One corporation, Churchill Downs Inc., has already abandoned California by selling Hollywood Park. The purchaser was Bay Meadows Land Co., which pledged only three years of operation unless certain legislative incentives and legalized slot machines were granted.

For his part, Shapiro is already looking past the day when Hollywood Park's current owners abandon horse racing and develop the acreage into a retail and residential site. He is not only determined to do what he can to make sure the industry does not sustain permanent damage from such a trauma, he is also concerned about the impact on his family legacy.
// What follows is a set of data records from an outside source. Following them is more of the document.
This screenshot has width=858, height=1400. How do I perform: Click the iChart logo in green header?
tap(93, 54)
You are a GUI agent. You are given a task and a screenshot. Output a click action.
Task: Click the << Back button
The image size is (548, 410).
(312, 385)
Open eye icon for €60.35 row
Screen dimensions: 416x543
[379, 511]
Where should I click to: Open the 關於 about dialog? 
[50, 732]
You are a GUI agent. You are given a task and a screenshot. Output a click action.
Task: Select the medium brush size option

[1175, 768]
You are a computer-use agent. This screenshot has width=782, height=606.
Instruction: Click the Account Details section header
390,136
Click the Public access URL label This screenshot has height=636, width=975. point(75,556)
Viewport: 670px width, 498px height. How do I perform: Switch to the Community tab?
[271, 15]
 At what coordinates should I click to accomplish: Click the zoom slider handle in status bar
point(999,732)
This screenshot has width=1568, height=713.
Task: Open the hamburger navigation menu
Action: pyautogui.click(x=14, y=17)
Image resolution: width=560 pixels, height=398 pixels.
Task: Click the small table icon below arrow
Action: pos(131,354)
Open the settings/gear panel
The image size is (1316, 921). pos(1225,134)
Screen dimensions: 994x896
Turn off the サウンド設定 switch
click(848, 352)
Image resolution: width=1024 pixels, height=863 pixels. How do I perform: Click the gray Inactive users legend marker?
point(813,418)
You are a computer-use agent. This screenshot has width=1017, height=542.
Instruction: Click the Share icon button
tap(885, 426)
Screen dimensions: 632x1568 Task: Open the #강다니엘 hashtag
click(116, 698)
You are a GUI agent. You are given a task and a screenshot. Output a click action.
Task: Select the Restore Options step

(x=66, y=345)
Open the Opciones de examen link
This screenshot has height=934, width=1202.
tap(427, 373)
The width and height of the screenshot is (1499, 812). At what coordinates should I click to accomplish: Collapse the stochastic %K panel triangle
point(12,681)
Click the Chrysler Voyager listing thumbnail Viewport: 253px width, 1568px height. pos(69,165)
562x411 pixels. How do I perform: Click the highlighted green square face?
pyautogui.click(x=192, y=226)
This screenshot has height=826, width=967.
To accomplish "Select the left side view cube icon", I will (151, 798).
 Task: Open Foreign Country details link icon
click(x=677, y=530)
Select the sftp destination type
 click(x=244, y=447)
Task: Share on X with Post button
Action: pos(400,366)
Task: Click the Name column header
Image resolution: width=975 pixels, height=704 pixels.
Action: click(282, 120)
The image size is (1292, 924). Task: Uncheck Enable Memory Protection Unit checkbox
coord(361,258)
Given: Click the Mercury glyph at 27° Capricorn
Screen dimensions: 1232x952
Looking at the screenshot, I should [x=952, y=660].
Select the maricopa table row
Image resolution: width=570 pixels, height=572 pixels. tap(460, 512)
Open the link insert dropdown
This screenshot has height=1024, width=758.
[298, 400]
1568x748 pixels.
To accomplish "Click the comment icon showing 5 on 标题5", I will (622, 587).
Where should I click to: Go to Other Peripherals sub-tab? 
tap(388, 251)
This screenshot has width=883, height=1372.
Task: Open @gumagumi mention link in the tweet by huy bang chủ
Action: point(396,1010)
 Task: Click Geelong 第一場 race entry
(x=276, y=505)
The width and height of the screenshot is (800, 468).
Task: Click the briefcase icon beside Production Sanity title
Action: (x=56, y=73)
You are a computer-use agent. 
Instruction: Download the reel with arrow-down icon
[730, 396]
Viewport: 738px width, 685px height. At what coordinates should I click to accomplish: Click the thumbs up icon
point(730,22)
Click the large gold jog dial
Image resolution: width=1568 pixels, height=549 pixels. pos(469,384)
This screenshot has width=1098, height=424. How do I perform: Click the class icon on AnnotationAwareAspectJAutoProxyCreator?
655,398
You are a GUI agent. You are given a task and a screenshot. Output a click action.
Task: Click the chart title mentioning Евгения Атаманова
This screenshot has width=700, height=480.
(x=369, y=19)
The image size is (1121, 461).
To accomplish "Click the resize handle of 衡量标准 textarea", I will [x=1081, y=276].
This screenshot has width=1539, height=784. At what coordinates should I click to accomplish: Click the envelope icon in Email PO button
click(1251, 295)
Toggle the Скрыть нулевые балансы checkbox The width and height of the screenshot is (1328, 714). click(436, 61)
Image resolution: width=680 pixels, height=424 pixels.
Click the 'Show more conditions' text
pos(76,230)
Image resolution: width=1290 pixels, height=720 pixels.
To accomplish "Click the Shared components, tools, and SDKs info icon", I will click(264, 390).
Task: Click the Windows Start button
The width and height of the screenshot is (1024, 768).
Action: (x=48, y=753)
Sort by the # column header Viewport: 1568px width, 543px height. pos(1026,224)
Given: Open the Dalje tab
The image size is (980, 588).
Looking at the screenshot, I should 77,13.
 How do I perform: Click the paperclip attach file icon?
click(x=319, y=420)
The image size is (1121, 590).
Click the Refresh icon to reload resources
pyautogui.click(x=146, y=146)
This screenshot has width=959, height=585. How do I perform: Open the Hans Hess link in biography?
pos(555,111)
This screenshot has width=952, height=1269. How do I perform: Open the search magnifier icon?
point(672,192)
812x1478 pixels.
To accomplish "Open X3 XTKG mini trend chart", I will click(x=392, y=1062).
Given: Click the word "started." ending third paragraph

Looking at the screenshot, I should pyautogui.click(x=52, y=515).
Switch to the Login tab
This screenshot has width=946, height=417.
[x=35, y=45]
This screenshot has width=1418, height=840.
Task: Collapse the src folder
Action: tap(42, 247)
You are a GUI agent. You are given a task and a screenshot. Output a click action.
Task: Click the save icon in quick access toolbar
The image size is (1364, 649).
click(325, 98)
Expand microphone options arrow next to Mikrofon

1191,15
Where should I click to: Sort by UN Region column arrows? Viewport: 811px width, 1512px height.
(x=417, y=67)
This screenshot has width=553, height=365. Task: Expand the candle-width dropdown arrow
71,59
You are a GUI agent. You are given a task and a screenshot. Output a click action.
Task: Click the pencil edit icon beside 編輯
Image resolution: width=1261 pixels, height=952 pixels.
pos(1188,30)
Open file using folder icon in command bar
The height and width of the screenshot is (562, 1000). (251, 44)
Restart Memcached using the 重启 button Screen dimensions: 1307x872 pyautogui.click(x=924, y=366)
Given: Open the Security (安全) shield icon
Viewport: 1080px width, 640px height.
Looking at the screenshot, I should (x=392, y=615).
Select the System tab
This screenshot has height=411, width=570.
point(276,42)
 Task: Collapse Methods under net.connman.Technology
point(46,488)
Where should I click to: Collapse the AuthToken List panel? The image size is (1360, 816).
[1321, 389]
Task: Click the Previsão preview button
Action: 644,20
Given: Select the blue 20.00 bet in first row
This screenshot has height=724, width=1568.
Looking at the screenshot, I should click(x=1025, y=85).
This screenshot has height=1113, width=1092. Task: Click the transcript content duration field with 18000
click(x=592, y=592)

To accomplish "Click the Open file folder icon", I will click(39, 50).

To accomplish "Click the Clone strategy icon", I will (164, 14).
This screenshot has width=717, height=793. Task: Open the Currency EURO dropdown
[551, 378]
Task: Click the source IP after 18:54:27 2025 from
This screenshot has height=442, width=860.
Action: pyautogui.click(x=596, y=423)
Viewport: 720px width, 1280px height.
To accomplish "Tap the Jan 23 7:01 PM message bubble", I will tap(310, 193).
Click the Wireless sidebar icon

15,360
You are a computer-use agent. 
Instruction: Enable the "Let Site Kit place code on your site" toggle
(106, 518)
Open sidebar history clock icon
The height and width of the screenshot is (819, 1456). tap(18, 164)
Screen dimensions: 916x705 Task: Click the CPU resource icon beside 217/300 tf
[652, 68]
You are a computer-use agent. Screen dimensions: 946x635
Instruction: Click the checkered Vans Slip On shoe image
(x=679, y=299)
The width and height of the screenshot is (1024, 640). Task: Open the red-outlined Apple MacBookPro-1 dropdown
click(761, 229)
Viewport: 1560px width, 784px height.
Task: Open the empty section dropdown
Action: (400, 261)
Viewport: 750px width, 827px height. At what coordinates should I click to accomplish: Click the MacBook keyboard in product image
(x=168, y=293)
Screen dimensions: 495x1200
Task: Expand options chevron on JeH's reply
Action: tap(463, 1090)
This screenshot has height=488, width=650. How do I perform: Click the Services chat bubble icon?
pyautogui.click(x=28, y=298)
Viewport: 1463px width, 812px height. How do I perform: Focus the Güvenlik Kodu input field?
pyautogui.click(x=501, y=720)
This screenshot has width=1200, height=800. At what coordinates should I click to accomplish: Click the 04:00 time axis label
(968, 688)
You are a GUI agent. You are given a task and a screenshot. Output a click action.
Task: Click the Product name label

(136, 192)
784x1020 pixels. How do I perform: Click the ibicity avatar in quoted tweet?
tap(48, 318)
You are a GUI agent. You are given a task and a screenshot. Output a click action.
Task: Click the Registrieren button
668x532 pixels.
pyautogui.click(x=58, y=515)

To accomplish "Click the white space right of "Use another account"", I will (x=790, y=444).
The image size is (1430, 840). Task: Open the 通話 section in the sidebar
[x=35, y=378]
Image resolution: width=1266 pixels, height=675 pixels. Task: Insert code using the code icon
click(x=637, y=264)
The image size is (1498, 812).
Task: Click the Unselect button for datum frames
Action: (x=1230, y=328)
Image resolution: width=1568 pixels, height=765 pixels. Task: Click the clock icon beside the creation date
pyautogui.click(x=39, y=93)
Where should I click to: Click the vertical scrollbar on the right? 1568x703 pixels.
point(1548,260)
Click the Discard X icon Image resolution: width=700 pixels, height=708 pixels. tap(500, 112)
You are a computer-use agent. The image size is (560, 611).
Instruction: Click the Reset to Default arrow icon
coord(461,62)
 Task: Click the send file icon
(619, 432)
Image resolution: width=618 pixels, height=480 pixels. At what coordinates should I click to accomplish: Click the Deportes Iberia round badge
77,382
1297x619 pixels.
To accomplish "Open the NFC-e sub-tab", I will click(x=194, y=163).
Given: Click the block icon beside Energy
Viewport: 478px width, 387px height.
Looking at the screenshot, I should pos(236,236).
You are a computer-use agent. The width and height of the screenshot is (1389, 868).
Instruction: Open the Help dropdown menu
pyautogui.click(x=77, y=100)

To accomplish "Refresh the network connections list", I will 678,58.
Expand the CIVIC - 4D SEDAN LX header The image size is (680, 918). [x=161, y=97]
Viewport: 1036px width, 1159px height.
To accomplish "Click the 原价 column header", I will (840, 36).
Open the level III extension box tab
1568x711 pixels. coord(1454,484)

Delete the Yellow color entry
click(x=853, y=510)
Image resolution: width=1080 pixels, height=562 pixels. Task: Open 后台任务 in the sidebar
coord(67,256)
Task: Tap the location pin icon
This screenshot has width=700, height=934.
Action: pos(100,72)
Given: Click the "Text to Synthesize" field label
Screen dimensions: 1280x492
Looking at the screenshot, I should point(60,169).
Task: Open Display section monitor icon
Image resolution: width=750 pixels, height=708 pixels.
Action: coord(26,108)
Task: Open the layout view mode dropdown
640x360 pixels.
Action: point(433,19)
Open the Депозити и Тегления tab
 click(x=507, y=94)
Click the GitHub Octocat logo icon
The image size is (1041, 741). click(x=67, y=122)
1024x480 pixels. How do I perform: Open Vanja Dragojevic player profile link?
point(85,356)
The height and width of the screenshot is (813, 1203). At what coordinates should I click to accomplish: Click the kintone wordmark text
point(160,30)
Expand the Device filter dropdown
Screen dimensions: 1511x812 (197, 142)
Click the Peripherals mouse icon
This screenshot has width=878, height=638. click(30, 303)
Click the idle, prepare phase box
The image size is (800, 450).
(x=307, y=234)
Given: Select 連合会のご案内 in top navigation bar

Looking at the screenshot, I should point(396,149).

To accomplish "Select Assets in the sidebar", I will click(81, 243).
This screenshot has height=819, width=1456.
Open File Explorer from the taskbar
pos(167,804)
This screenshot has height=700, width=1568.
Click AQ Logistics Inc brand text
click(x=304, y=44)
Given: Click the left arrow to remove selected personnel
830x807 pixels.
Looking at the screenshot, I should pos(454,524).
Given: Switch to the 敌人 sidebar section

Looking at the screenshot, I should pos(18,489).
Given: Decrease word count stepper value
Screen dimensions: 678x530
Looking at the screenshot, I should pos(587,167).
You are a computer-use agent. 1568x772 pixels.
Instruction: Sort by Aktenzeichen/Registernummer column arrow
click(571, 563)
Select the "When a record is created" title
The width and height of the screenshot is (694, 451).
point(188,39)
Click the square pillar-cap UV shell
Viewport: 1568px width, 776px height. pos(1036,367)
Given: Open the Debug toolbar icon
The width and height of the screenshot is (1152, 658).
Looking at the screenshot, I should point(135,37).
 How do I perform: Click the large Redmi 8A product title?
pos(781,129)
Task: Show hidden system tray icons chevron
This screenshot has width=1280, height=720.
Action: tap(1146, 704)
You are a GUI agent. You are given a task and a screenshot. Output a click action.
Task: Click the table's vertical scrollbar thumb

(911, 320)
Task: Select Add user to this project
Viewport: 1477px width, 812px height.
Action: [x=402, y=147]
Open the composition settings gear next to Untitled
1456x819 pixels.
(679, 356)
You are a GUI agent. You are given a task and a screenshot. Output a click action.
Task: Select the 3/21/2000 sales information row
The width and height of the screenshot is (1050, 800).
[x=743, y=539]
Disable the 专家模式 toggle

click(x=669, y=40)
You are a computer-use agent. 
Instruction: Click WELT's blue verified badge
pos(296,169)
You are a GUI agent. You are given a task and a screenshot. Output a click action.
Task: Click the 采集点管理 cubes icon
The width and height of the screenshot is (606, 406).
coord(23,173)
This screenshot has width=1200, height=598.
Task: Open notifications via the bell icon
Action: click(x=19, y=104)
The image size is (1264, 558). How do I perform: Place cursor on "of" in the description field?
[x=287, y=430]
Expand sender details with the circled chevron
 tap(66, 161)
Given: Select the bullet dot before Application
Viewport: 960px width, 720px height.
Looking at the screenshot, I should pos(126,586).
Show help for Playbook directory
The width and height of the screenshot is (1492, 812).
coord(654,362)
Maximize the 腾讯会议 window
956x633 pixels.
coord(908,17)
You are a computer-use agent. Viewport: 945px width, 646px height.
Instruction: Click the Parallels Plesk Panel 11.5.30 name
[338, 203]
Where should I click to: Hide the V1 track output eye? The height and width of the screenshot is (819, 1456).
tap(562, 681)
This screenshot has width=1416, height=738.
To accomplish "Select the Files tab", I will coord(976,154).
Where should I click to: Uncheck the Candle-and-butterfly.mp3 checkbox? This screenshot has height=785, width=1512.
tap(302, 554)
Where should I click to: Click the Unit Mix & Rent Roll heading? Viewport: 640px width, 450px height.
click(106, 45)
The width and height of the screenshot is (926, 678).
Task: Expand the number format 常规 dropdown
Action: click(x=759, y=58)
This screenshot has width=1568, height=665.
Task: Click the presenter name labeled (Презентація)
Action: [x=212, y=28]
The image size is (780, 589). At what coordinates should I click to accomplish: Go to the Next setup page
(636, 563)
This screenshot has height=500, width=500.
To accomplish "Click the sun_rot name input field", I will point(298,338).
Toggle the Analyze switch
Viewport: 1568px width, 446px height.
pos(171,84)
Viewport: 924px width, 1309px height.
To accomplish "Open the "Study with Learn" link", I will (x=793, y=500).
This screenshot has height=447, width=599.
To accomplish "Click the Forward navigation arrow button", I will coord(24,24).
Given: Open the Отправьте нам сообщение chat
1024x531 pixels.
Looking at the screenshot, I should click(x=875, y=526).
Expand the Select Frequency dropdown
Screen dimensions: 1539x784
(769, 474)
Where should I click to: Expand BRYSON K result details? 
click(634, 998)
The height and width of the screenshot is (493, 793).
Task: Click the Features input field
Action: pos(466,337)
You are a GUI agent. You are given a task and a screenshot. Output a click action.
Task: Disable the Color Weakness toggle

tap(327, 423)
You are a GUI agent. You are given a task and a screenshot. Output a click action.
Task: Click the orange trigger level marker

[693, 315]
Saturday, the Shapiros will gather at the Hollywood Park paddock and spend a moment at the Native Diver memorial in the east end of the walking ring, then later crown the winner of the Native Diver Handicap.

"As soon as the sale of Hollywood came up, I told them my family wanted the right to relocate Native Diver's remains, and the monument," Shapiro said. "I have a letter granting that wish. And I'm sure either Del Mar or Santa Anita would love to have him."